Brief: If a line in the records below contains "button", copy that line.

Data:
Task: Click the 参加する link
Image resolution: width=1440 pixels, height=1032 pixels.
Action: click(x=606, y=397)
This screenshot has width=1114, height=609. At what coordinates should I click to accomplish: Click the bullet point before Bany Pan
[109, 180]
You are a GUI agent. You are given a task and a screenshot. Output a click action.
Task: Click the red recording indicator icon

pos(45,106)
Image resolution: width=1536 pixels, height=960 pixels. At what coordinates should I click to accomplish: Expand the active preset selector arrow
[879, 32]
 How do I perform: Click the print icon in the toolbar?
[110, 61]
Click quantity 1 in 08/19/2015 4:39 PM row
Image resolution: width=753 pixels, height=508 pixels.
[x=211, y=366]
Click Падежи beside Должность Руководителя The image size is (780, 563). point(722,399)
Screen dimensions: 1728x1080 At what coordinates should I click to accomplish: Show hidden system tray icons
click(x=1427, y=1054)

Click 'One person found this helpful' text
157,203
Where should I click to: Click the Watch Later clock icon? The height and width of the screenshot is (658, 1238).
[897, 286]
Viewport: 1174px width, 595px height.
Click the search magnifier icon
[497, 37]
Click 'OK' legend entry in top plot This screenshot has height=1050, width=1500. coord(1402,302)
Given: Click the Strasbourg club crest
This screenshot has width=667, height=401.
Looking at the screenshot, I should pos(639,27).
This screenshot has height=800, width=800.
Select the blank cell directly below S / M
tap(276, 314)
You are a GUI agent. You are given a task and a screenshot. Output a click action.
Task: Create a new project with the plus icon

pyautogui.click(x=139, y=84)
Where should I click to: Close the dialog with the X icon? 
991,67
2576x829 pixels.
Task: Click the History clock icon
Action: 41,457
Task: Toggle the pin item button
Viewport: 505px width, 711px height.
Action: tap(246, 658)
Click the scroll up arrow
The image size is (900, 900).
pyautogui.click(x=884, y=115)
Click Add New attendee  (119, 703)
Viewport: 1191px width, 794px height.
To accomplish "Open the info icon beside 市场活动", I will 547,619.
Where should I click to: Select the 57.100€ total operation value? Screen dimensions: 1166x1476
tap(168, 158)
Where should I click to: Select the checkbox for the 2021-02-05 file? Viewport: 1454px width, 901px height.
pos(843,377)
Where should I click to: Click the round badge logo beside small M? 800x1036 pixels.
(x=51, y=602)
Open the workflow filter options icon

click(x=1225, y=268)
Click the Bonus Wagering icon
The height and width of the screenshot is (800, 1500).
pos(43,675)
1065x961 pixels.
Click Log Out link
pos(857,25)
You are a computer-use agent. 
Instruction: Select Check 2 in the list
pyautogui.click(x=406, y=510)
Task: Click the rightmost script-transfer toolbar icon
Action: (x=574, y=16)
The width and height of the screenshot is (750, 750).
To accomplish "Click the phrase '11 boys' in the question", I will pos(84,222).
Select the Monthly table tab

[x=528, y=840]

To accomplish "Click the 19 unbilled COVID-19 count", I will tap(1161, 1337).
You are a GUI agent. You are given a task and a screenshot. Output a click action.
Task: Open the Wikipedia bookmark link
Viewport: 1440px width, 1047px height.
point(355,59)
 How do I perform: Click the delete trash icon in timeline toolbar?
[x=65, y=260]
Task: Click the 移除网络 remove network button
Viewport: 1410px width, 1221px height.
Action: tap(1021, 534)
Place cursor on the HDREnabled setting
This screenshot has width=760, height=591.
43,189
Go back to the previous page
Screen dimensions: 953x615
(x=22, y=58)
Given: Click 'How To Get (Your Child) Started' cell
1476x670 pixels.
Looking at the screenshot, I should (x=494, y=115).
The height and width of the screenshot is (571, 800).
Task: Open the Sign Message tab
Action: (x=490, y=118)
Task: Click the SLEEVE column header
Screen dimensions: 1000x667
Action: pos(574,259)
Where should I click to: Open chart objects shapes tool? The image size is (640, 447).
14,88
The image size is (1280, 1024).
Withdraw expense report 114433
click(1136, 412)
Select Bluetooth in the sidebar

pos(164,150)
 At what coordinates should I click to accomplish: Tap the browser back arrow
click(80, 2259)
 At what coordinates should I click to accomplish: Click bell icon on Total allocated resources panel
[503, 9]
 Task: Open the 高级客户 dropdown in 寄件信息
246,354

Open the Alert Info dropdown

Expected answer:
Task: Toggle the pin item button
Task: Click the 移除网络 remove network button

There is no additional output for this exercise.